The Enchantress of Florence will be seen in some ways as typical Rushdie, with its semi-mythical setting of 16th century India and Italy, where real historical figures rub shoulders with fanciful imaginings, like an imaginary wife who is nonetheless alive, or an artist who disappears by painting himself into the frame of a picture. If that sort of thing makes you roll your eyes, then look away now, because The Enchantress is full of it. Fortunately, it’s also full of wit:
The first minister and greatest wit of the age greeted him at the Hiran Manir, the tower of elephants’ teeth. The emperor’s sense of mischief was aroused. ‘Birbal,’ Akbar said, dismounting from his horse, ‘will you answer me one question? We have been waiting a long time to ask it.’ The first minister of legendary wit and wisdom bowed humbly. ‘As you wish, Jahanpanah, Shelter of the World.’ ‘Well then,’ said Akbar, ‘which came first, the chicken or the egg?’ Birbal replied at once, ‘The chicken.’ Akbar was taken aback. ‘How can you be so sure?’ he wanted to know. ‘Huzoor,’ Birbal replied. ‘I only promised to answer one question.’
Akbar is the emperor of the ‘palace-city’ of Sikri, in Hindustan. This “all-engulfing flood of a ruler, this swallower of worlds, this many-headed monster” is nonetheless struck by a crisis of confidence. He is “a Muslim vegetarian, a warrior who wanted only peace, a philosopher-king: a contradiction in terms.” He longs for a break with his bloodthirsty ancestry – who put him where he is.
He was not only a barbarian philosopher and a crybaby killer, but also an egotist addicted to obsequiousness and sycophancy who nevertheless longed for a different world, a world in which he could find exactly that man who was his equal, whom he could meet as his brother, with whom he could speak freely, teaching and learning, giving and receiving pleasure, a world in which he could forsake the gloating satisfactions of conquest for the gentler yet more taxing joys of discourse.

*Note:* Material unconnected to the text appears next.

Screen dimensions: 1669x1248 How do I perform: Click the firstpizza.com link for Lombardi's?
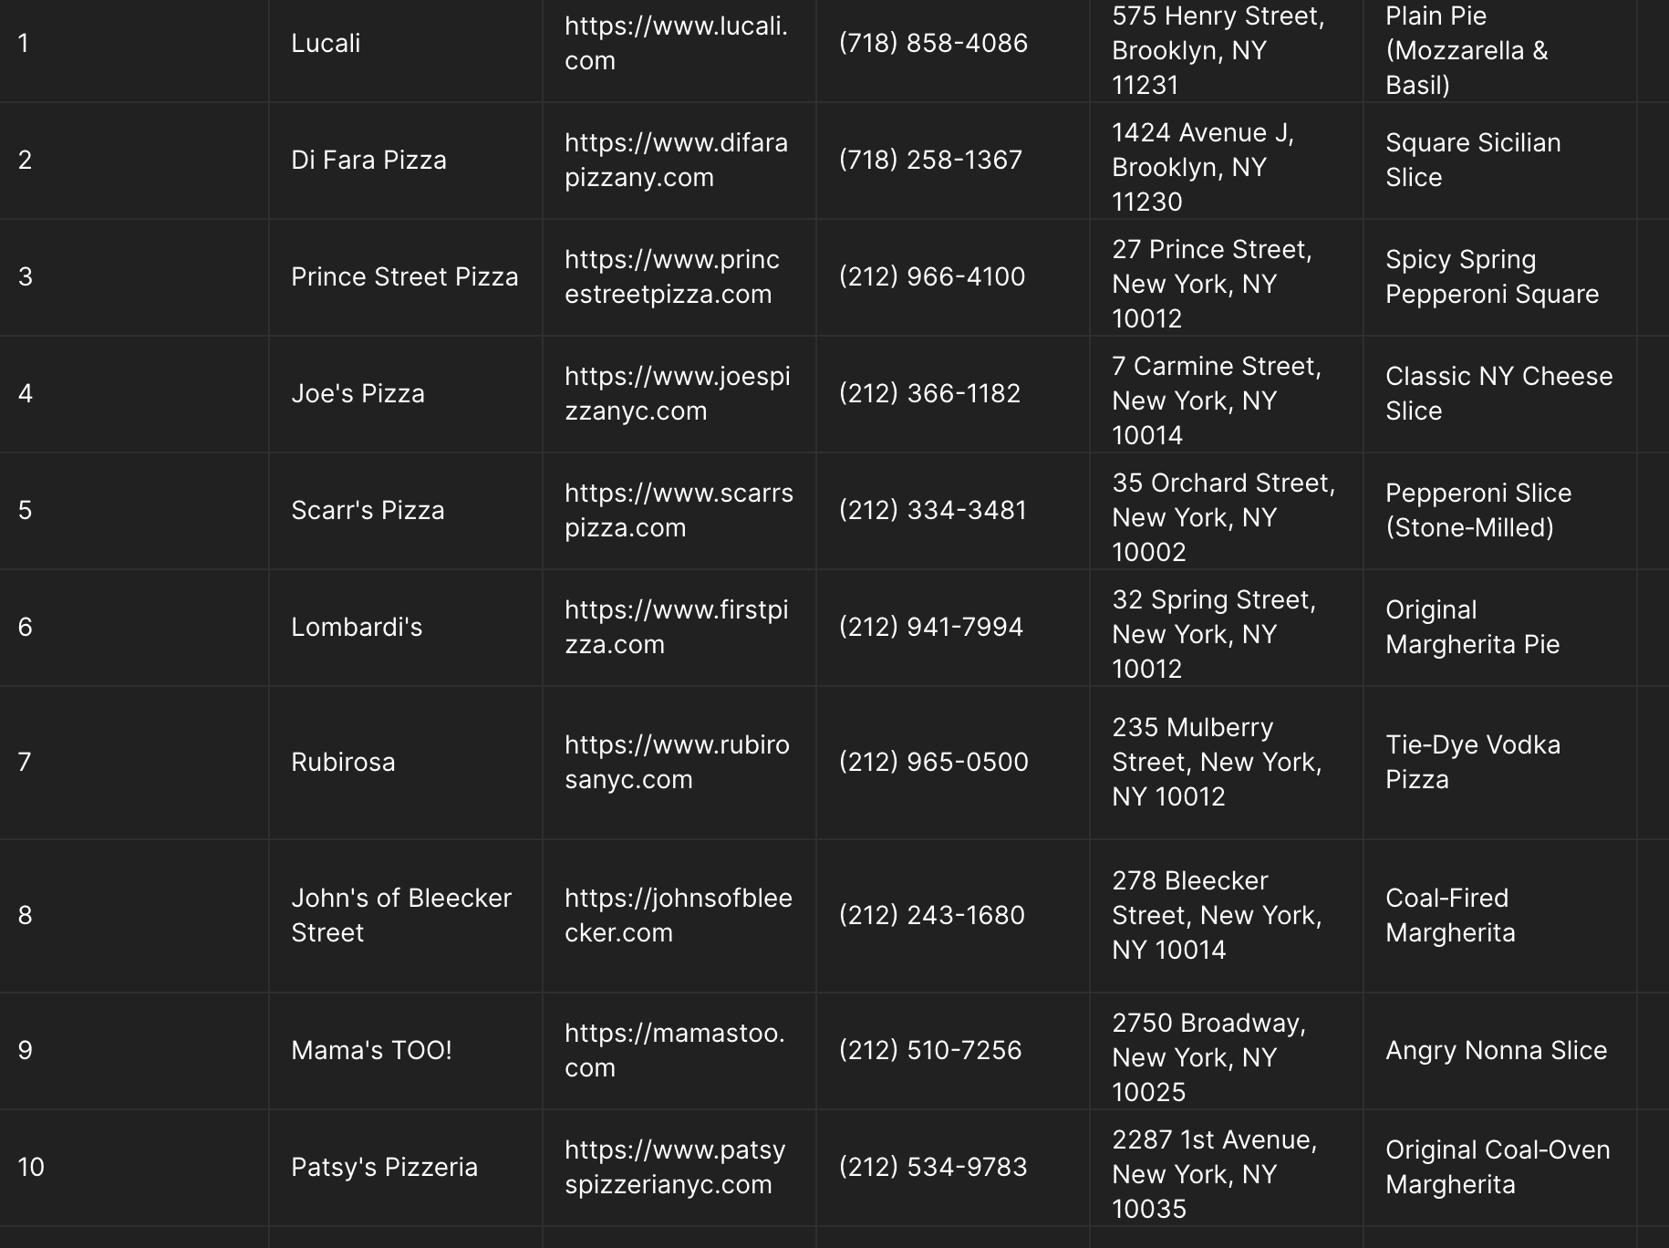coord(676,627)
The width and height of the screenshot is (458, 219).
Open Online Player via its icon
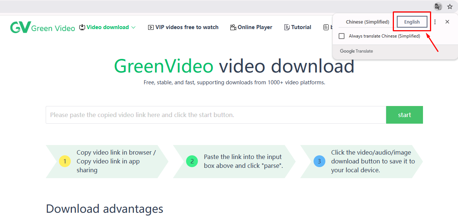(x=233, y=27)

He is, in short, ripe for the plucking when a visitor comes along, claiming to be an ambassador from Queen Elizabeth, but also bearing a “secret… fit for a king.” This young man – “Uccello di Firenze, enchanter and scholar, at your service” – worms his way into the emperor’s inner circle on foot of his secret. This takes us to around a third of the way through the book’s 350 pages, and I was lapping it up eagerly. As well as Rushdie’s pitch-perfect prose, there was much to reflect on in the presentation of how we value and judge others, and the fine ways in which power can be balanced.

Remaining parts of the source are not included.